Each entry below must be written out exactly, with pictures left out.

========

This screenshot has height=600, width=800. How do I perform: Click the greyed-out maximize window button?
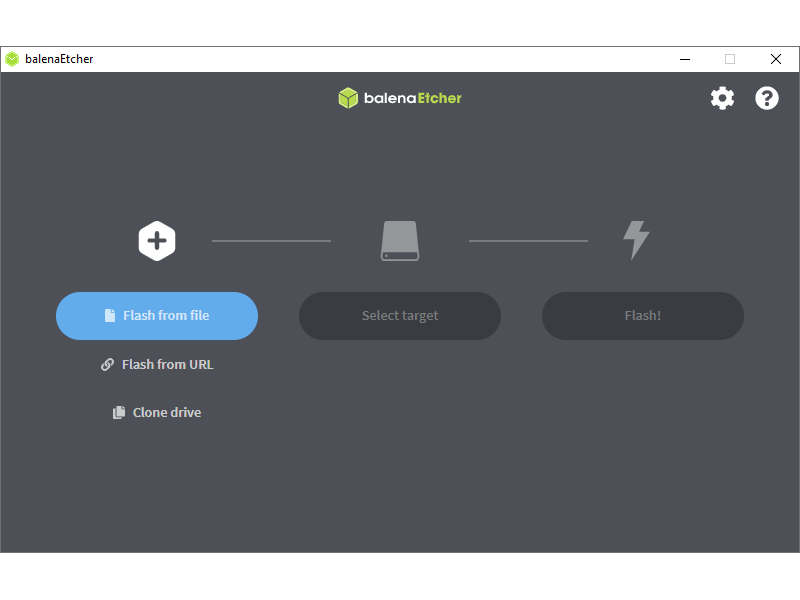click(730, 59)
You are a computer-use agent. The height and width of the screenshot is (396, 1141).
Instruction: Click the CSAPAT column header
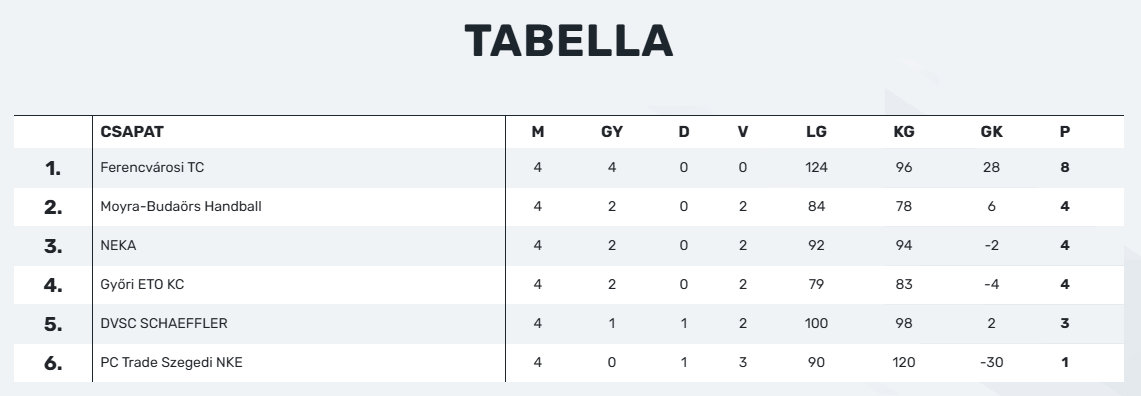click(x=132, y=132)
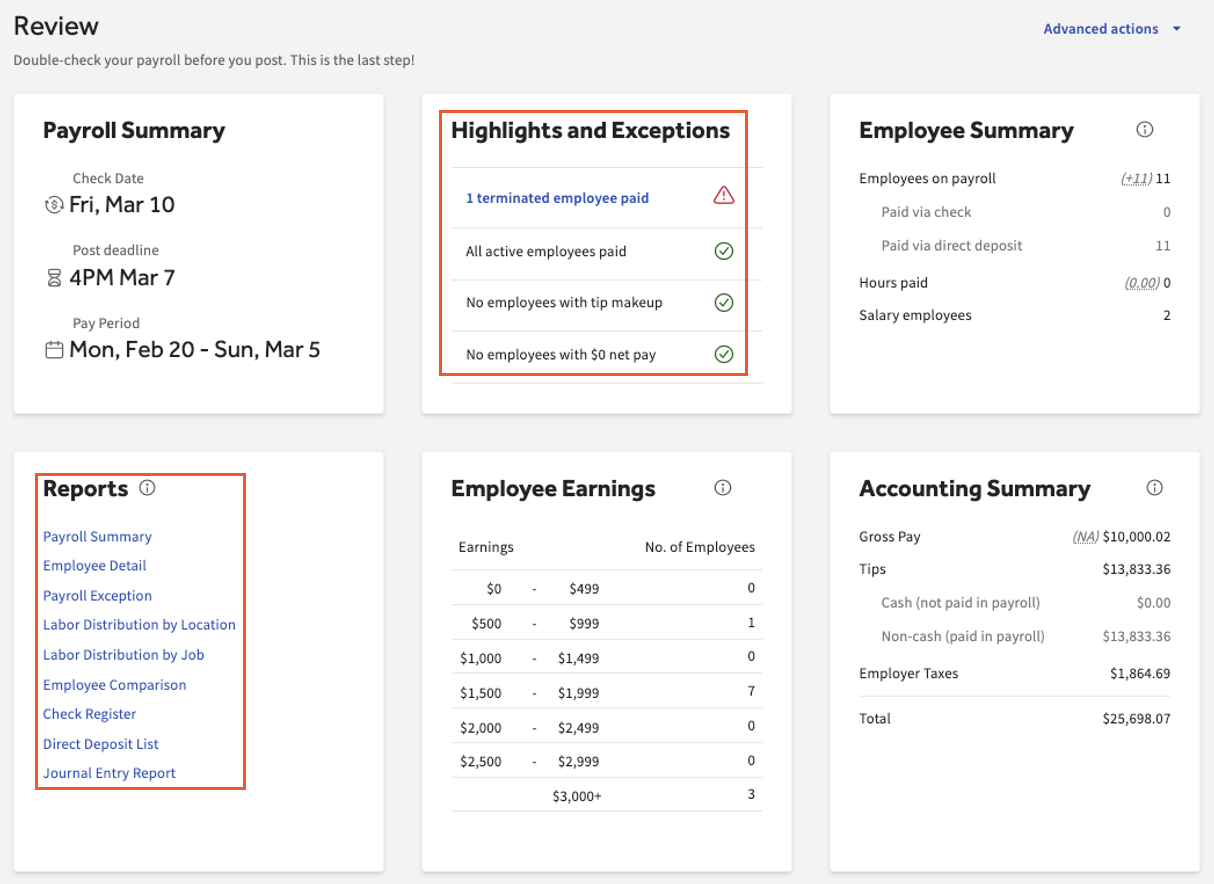Open the Payroll Summary report
The image size is (1214, 884).
(x=97, y=536)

========

● **Answer to this task**:
This screenshot has height=600, width=800. How do I perform: Click the greyed-out maximize window button?
click(730, 59)
You are a computer-use agent. The height and width of the screenshot is (396, 1141).
Instruction: Click the CSAPAT column header
click(x=132, y=132)
Open the Payroll Summary report
The image size is (1214, 884).
(x=97, y=536)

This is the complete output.